WE SAY: Traffic and roads analysis of Albury shows we should appreciate that we don't have big motoring snarls

ANYBODY who has had to cope with peak period traffic in Sydney or Melbourne knows the frustrations and countless hours wasted on commuting. 

One of the great advantages of living in places such as Albury-Wodonga and Wangaratta is knowing that, barring a major drama such as a crash, you won’t be overly delayed on the roads.

Sure there are breakfast radio traffic reports, but you hardly need to sweat on them, with the commercial FM station updates tending to be populated by words that are more opaque than obvious when it comes to spelling out snarls.
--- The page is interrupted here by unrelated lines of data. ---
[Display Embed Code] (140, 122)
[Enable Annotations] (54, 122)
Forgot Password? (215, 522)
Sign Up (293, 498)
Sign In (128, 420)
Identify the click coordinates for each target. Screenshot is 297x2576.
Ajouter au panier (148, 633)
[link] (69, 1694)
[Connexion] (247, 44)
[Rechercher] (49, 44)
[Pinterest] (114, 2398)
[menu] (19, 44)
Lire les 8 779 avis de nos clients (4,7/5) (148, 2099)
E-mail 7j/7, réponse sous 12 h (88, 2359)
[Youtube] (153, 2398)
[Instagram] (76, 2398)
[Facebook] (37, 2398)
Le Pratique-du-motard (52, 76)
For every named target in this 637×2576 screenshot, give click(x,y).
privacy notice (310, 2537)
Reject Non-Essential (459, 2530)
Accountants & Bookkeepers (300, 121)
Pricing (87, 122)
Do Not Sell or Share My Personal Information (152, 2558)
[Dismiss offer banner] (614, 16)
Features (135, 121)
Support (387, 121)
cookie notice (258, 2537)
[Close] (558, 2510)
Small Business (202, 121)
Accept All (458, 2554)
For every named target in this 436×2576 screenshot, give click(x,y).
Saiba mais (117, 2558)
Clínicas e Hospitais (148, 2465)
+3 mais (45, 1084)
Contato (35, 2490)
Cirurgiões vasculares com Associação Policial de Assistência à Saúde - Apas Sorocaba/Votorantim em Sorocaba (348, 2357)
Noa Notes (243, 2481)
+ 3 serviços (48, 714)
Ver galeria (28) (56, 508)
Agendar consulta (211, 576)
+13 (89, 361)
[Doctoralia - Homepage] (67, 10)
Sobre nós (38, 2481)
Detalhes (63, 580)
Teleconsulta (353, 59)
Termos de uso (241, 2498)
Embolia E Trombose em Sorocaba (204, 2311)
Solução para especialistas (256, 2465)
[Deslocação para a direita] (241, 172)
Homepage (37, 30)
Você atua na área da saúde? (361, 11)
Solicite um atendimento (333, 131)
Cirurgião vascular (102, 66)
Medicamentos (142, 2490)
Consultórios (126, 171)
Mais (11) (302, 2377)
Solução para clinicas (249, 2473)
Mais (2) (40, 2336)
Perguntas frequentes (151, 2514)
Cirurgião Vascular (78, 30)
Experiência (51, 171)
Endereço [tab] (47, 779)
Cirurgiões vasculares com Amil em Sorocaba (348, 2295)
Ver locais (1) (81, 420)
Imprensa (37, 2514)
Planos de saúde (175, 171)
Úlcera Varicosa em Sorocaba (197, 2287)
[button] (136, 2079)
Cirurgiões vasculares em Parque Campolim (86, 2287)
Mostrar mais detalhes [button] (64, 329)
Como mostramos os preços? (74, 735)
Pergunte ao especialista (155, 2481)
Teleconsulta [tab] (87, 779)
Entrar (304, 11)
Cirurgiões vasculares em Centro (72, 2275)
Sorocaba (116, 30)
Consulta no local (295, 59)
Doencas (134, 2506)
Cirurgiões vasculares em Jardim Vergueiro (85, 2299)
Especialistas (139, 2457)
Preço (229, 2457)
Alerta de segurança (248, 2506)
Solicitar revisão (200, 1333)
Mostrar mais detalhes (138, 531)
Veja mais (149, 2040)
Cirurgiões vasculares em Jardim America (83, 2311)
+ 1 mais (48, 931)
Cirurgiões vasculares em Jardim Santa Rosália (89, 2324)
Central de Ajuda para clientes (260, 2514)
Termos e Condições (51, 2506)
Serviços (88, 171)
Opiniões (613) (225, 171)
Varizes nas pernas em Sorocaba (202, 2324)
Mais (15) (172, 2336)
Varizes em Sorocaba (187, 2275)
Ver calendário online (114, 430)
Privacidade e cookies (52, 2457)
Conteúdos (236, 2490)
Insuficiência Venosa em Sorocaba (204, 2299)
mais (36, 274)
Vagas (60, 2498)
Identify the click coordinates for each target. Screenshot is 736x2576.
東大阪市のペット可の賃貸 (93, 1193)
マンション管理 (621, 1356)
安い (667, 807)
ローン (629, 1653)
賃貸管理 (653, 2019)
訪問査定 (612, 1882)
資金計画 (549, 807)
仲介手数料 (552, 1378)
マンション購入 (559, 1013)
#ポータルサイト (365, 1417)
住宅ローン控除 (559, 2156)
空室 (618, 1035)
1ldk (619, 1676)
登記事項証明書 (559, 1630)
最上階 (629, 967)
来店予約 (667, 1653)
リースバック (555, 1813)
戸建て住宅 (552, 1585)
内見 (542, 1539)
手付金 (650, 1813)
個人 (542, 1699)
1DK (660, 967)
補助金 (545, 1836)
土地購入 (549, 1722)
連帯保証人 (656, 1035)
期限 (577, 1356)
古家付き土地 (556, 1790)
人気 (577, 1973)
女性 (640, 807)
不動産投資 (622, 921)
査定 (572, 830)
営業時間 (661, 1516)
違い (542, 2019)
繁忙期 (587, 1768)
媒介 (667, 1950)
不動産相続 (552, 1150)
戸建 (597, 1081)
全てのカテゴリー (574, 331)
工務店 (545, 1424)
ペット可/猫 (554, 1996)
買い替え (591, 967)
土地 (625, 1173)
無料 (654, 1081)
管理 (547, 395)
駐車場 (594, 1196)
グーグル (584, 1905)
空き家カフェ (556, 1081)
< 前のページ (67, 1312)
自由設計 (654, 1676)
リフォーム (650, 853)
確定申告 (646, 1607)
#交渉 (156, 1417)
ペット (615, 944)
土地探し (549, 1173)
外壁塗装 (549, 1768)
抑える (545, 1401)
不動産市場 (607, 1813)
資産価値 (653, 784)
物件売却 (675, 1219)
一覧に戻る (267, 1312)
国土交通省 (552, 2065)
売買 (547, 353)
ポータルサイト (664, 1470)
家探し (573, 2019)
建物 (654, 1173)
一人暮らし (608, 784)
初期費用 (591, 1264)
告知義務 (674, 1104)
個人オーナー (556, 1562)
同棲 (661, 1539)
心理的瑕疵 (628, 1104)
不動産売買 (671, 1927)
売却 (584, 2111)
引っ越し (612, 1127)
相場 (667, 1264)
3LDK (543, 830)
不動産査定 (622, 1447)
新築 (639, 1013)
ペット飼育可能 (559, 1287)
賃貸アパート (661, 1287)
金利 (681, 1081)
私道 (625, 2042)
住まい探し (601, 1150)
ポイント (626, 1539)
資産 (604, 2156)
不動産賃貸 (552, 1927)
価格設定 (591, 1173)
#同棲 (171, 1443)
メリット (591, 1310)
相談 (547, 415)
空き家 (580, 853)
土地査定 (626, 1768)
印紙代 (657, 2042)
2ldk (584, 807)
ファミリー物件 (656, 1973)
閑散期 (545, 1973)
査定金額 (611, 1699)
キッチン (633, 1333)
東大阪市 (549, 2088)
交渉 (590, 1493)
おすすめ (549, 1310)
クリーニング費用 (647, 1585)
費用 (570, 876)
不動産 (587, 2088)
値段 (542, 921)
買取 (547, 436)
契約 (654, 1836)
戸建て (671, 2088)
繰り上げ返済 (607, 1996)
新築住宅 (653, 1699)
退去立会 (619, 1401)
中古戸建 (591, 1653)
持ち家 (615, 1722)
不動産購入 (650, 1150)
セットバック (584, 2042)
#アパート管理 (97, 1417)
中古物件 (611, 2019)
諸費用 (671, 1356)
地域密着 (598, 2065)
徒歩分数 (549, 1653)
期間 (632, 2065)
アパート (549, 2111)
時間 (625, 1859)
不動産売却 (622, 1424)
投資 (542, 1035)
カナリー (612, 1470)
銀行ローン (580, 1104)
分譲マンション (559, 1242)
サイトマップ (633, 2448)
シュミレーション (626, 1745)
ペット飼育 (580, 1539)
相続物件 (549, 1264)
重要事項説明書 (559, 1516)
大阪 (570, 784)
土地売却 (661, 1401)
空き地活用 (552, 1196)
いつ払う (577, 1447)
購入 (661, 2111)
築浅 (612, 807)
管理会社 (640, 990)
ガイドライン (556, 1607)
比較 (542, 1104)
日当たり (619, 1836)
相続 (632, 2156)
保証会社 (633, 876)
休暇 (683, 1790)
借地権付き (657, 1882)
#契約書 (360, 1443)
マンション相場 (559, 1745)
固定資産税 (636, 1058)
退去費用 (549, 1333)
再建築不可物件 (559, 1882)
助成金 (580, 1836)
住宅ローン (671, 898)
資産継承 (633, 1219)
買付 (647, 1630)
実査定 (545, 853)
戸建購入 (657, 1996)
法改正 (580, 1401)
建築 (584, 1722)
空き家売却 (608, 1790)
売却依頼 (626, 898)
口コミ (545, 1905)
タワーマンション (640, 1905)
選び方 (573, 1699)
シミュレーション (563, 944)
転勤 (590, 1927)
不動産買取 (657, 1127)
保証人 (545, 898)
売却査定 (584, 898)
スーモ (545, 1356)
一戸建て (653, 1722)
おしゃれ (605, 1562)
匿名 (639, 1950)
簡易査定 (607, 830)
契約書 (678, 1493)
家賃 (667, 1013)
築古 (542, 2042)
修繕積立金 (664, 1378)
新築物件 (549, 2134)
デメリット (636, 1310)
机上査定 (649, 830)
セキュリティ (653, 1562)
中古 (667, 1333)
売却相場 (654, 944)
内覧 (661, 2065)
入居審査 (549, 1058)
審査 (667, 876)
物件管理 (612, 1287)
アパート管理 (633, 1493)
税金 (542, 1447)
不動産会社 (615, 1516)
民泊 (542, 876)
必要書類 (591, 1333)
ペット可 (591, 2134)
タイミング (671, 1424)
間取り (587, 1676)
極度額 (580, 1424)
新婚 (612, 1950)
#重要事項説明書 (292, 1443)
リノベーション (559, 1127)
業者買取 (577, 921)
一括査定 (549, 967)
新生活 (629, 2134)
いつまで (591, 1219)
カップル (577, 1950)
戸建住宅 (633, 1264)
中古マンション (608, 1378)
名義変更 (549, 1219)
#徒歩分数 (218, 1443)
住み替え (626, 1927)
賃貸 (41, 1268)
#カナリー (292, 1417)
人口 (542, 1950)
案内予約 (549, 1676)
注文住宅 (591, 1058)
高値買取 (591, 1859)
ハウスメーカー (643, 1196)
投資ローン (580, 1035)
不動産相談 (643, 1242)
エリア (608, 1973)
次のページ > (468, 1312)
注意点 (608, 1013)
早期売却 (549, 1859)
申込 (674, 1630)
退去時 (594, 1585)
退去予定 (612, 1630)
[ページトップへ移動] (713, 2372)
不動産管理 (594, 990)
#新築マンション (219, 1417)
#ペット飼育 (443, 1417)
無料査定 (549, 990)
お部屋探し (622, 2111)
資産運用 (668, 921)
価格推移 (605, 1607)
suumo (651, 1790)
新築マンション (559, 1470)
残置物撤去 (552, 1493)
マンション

The lack of motoring headaches has been underlined in a new report on Albury’s traffic which has been compiled jointly by the city’s council and the NSW Roads and Maritime Services and presented to councillors this week.

The key findings of the modelling produced for the report include the city having “short sharp peaks generally less than 15 minutes” and “peak traffic 8.15 – 9.15am and 4.30 – 5.30pm”.

It was deemed there was “ample capacity” in the road network and “limited major infrastructure demand in the short to medium term”.

The report includes a bar graph showing the vehicles per day that use key arterial roads.

Interestingly more than 10 years after the internal freeway opened, the most heavily used section of road is part of the old Hume Highway.

Wodonga Place, south of Hume Street, which forms the traditional southern gateway for Albury, averages 19,839 vehicles per day.

Borella Road, east of the Hume Freeway, had 17,880 and Waugh Road, north of Fallon Street, 16,185.

Much of the focus has been on Thurgoona and the report notes that the bulk of population growth in the city will be in that direction and “corridor strategies” for Thurgoona Drive and Borella Road are planned.

The council is now seeking feedback and hosting information sessions.

This is an opportunity to contribute ideas, which may be as simple as changing the traffic light sequencing at an intersection.

While traffic may be worsening at some times, it is worth remembering we’ve got nothing on big cities when it comes to bottlenecks and with good planning may that situation continue.